====== Dataset excerpts

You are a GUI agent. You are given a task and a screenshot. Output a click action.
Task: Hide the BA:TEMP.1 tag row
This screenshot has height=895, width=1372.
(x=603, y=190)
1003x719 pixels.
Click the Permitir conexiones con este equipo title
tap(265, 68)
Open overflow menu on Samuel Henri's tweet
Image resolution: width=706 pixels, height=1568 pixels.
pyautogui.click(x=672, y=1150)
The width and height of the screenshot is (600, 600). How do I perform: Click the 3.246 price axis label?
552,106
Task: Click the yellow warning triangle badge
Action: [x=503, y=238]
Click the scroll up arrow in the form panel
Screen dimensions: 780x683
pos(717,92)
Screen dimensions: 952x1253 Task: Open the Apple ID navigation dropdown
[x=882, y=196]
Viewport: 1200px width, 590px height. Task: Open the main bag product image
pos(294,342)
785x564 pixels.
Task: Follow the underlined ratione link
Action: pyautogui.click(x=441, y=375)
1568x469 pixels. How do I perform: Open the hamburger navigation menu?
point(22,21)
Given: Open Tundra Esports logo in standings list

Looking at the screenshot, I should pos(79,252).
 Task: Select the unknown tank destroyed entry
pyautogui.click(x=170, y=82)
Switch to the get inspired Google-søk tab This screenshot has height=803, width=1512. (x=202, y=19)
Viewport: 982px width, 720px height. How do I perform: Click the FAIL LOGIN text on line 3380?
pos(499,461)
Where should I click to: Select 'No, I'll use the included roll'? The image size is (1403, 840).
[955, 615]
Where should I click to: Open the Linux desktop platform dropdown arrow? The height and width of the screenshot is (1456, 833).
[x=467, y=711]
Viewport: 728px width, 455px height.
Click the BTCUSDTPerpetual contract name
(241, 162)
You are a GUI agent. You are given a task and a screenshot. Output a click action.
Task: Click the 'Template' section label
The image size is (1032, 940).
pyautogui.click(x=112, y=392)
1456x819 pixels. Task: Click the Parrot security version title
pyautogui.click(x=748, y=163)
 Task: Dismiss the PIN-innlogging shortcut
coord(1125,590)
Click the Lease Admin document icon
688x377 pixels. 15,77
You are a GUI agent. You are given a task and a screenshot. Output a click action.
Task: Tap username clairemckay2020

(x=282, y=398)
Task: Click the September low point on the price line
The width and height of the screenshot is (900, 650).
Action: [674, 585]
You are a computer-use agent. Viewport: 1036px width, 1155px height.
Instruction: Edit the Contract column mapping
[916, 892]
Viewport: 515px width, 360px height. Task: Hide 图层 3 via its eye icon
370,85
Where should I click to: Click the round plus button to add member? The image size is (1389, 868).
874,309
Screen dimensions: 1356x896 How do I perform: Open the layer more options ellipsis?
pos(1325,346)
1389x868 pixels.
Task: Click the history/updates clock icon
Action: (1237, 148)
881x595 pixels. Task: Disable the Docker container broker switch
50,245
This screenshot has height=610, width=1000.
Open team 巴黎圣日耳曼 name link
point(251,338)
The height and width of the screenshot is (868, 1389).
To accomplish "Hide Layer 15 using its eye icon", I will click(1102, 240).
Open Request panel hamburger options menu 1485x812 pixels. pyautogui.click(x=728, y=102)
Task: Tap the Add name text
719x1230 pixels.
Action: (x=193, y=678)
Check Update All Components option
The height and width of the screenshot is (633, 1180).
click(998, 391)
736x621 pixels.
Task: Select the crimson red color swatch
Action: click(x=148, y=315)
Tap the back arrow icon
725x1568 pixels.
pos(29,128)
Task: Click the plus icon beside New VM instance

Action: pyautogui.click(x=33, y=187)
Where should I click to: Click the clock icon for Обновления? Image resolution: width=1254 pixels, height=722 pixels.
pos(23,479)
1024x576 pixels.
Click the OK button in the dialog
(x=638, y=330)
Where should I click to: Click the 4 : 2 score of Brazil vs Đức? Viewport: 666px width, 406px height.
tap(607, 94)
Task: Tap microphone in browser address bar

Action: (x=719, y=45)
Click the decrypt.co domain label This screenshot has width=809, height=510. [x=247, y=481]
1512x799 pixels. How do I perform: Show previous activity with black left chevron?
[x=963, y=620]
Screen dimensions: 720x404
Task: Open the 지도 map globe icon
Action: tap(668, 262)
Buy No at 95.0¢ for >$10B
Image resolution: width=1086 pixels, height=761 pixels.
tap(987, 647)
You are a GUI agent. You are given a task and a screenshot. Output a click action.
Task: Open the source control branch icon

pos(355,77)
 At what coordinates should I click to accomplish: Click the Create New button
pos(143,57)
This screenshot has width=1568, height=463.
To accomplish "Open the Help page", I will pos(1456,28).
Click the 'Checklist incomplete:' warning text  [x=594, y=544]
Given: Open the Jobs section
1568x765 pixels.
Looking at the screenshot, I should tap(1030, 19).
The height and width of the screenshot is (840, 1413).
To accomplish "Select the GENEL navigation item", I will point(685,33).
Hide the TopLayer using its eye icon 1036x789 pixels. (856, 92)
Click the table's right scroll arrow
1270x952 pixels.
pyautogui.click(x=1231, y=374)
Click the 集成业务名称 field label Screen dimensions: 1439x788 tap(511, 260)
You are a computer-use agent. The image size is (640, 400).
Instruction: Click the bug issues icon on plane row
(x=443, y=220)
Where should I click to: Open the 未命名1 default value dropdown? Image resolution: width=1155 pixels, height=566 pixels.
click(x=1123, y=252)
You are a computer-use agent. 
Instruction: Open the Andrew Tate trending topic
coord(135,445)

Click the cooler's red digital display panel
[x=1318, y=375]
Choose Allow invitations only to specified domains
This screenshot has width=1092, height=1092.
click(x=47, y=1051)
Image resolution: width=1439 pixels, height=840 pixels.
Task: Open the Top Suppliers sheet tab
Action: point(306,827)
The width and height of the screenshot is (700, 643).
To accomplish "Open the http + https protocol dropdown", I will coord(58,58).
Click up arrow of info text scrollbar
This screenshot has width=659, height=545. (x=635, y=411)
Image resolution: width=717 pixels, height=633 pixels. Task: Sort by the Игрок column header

============

■ **Exercise aim**
Copy the listing above word for word, keeping every line unchanged.

■ **Full solution**
You are a GUI agent. You are given a task and a screenshot. Output a click action.
Task: Hide the BA:TEMP.1 tag row
This screenshot has height=895, width=1372.
(x=603, y=190)
1003x719 pixels.
Click the Permitir conexiones con este equipo title
tap(265, 68)
Open overflow menu on Samuel Henri's tweet
Image resolution: width=706 pixels, height=1568 pixels.
pyautogui.click(x=672, y=1150)
The width and height of the screenshot is (600, 600). How do I perform: Click the 3.246 price axis label?
552,106
Task: Click the yellow warning triangle badge
Action: [x=503, y=238]
Click the scroll up arrow in the form panel
Screen dimensions: 780x683
pos(717,92)
Screen dimensions: 952x1253 Task: Open the Apple ID navigation dropdown
[x=882, y=196]
Viewport: 1200px width, 590px height. Task: Open the main bag product image
pos(294,342)
785x564 pixels.
Task: Follow the underlined ratione link
Action: pyautogui.click(x=441, y=375)
1568x469 pixels. How do I perform: Open the hamburger navigation menu?
point(22,21)
Given: Open Tundra Esports logo in standings list

Looking at the screenshot, I should pos(79,252).
 Task: Select the unknown tank destroyed entry
pyautogui.click(x=170, y=82)
Switch to the get inspired Google-søk tab This screenshot has height=803, width=1512. (x=202, y=19)
Viewport: 982px width, 720px height. How do I perform: Click the FAIL LOGIN text on line 3380?
pos(499,461)
Where should I click to: Select 'No, I'll use the included roll'? The image size is (1403, 840).
[955, 615]
Where should I click to: Open the Linux desktop platform dropdown arrow? The height and width of the screenshot is (1456, 833).
[x=467, y=711]
Viewport: 728px width, 455px height.
Click the BTCUSDTPerpetual contract name
(241, 162)
You are a GUI agent. You are given a task and a screenshot. Output a click action.
Task: Click the 'Template' section label
The image size is (1032, 940).
pyautogui.click(x=112, y=392)
1456x819 pixels. Task: Click the Parrot security version title
pyautogui.click(x=748, y=163)
 Task: Dismiss the PIN-innlogging shortcut
coord(1125,590)
Click the Lease Admin document icon
688x377 pixels. 15,77
You are a GUI agent. You are given a task and a screenshot. Output a click action.
Task: Tap username clairemckay2020

(x=282, y=398)
Task: Click the September low point on the price line
The width and height of the screenshot is (900, 650).
Action: [674, 585]
You are a computer-use agent. Viewport: 1036px width, 1155px height.
Instruction: Edit the Contract column mapping
[916, 892]
Viewport: 515px width, 360px height. Task: Hide 图层 3 via its eye icon
370,85
Where should I click to: Click the round plus button to add member? The image size is (1389, 868).
874,309
Screen dimensions: 1356x896 How do I perform: Open the layer more options ellipsis?
pos(1325,346)
1389x868 pixels.
Task: Click the history/updates clock icon
Action: (1237, 148)
881x595 pixels. Task: Disable the Docker container broker switch
50,245
This screenshot has height=610, width=1000.
Open team 巴黎圣日耳曼 name link
point(251,338)
The height and width of the screenshot is (868, 1389).
To accomplish "Hide Layer 15 using its eye icon", I will click(1102, 240).
Open Request panel hamburger options menu 1485x812 pixels. pyautogui.click(x=728, y=102)
Task: Tap the Add name text
719x1230 pixels.
Action: (x=193, y=678)
Check Update All Components option
The height and width of the screenshot is (633, 1180).
click(998, 391)
736x621 pixels.
Task: Select the crimson red color swatch
Action: click(x=148, y=315)
Tap the back arrow icon
725x1568 pixels.
pos(29,128)
Task: Click the plus icon beside New VM instance

Action: pyautogui.click(x=33, y=187)
Where should I click to: Click the clock icon for Обновления? Image resolution: width=1254 pixels, height=722 pixels.
pos(23,479)
1024x576 pixels.
Click the OK button in the dialog
(x=638, y=330)
Where should I click to: Click the 4 : 2 score of Brazil vs Đức? Viewport: 666px width, 406px height.
tap(607, 94)
Task: Tap microphone in browser address bar

Action: (x=719, y=45)
Click the decrypt.co domain label This screenshot has width=809, height=510. [x=247, y=481]
1512x799 pixels. How do I perform: Show previous activity with black left chevron?
[x=963, y=620]
Screen dimensions: 720x404
Task: Open the 지도 map globe icon
Action: tap(668, 262)
Buy No at 95.0¢ for >$10B
Image resolution: width=1086 pixels, height=761 pixels.
tap(987, 647)
You are a GUI agent. You are given a task and a screenshot. Output a click action.
Task: Open the source control branch icon

pos(355,77)
 At what coordinates should I click to accomplish: Click the Create New button
pos(143,57)
This screenshot has width=1568, height=463.
To accomplish "Open the Help page", I will pos(1456,28).
Click the 'Checklist incomplete:' warning text  [x=594, y=544]
Given: Open the Jobs section
1568x765 pixels.
Looking at the screenshot, I should tap(1030, 19).
The height and width of the screenshot is (840, 1413).
To accomplish "Select the GENEL navigation item", I will point(685,33).
Hide the TopLayer using its eye icon 1036x789 pixels. (856, 92)
Click the table's right scroll arrow
1270x952 pixels.
pyautogui.click(x=1231, y=374)
Click the 集成业务名称 field label Screen dimensions: 1439x788 tap(511, 260)
You are a computer-use agent. The image size is (640, 400).
Instruction: Click the bug issues icon on plane row
(x=443, y=220)
Where should I click to: Open the 未命名1 default value dropdown? Image resolution: width=1155 pixels, height=566 pixels.
click(x=1123, y=252)
You are a computer-use agent. 
Instruction: Open the Andrew Tate trending topic
coord(135,445)

Click the cooler's red digital display panel
[x=1318, y=375]
Choose Allow invitations only to specified domains
This screenshot has width=1092, height=1092.
click(x=47, y=1051)
Image resolution: width=1439 pixels, height=840 pixels.
Task: Open the Top Suppliers sheet tab
Action: point(306,827)
The width and height of the screenshot is (700, 643).
To accomplish "Open the http + https protocol dropdown", I will coord(58,58).
Click up arrow of info text scrollbar
This screenshot has width=659, height=545. (x=635, y=411)
Image resolution: width=717 pixels, height=633 pixels. Task: Sort by the Игрок column header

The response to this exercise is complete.